Is there any suitable case to prove that google-re2 is faster in python?
betterlch opened this issue · comments
Here is a sample from new bing:
import re
import re2
import timeit
pattern = r"\w+"
text = "Hello, world!"
re_time = timeit.timeit(lambda: re.search(pattern, text), number=100000)
re2_time = timeit.timeit(lambda: re2.search(pattern, text), number=100000)
print(f"re time: {re_time:.6f} seconds")
print(f"re2 time: {re2_time:.6f} seconds")
result:
re time: 0.153945 seconds
re2 time: 2.977748 seconds
And then, I generate a 50W+ string sequence to match,
import random
import string
seq = string.punctuation + string.ascii_letters + string.digits
keys = set()
for i in range(1, len(seq)):
gen = {''.join(random.sample(seq, i)) for _ in range(0, 10000)}
keys |= gen
with open('random.txt', 'w') as f:
f.writelines('\n'.join(keys))
re2 is also slower.
Maybe is my usage incorrect?
Sure, if you change pattern
to r"(?:.?){12}(?:.){12}"
, then the printed output will look something like this:
re time: 7.812947 seconds
re2 time: 1.826364 seconds
Sure, if you change
pattern
tor"(?:.?){12}(?:.){12}"
, then the printed output will look something like this:re time: 7.812947 seconds re2 time: 1.826364 seconds
it means that i should translate my regex from python re syntax to google-re2 syntax so that i can make it faster?
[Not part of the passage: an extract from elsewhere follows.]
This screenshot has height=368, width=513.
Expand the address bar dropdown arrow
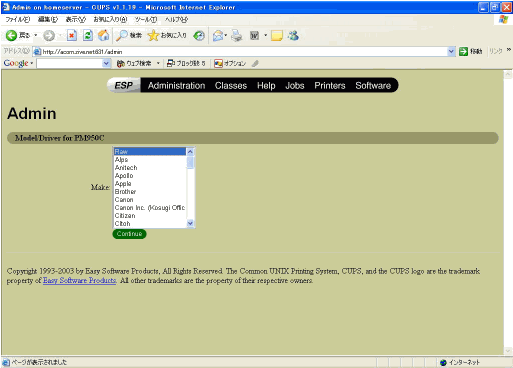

And use more wildcards instead of determine characters seems is more suitable to re2
Please read the WhyRE2 wiki page. I agree that performance is a feature; I disagree that performance is the only feature that should be considered when choosing a regular expression library. Note also that application-specific metrics would be vastly preferable to rando benchmarks when making a decision if performance is indeed critical.
@betterlch Application specific metrics are also important for understanding use patterns. For example, your Python program passes Python strings, which causes an encoding step in every regex search call and offset translation. If you instead do:
pattern = r"\w+".encode('utf-8')
text = "Hello, world!".encode('utf-8')
then your RE2 benchmark gets a little faster. The way you use regexes in your application may or may not make this plausible for you to do.
@betterlch Application specific metrics are also important for understanding use patterns. For example, your Python program passes Python strings, which causes an encoding step in every regex search call and offset translation. If you instead do:
pattern = r"\w+".encode('utf-8') text = "Hello, world!".encode('utf-8')then your RE2 benchmark gets a little faster. The way you use regexes in your application may or may not make this plausible for you to do.
Yes, that is an useful details, I find it by cProfile. With changing my regex, re2 has reached my desired effect.
Please read the WhyRE2 wiki page. I agree that performance is a feature; I disagree that performance is the only feature that should be considered when choosing a regular expression library. Note also that application-specific metrics would be vastly preferable to rando benchmarks when making a decision if performance is indeed critical.
I agree with you, but because my existing dataset is very small,so I choose random to gengrate string seq, chosse according to local conditions is really what i should do.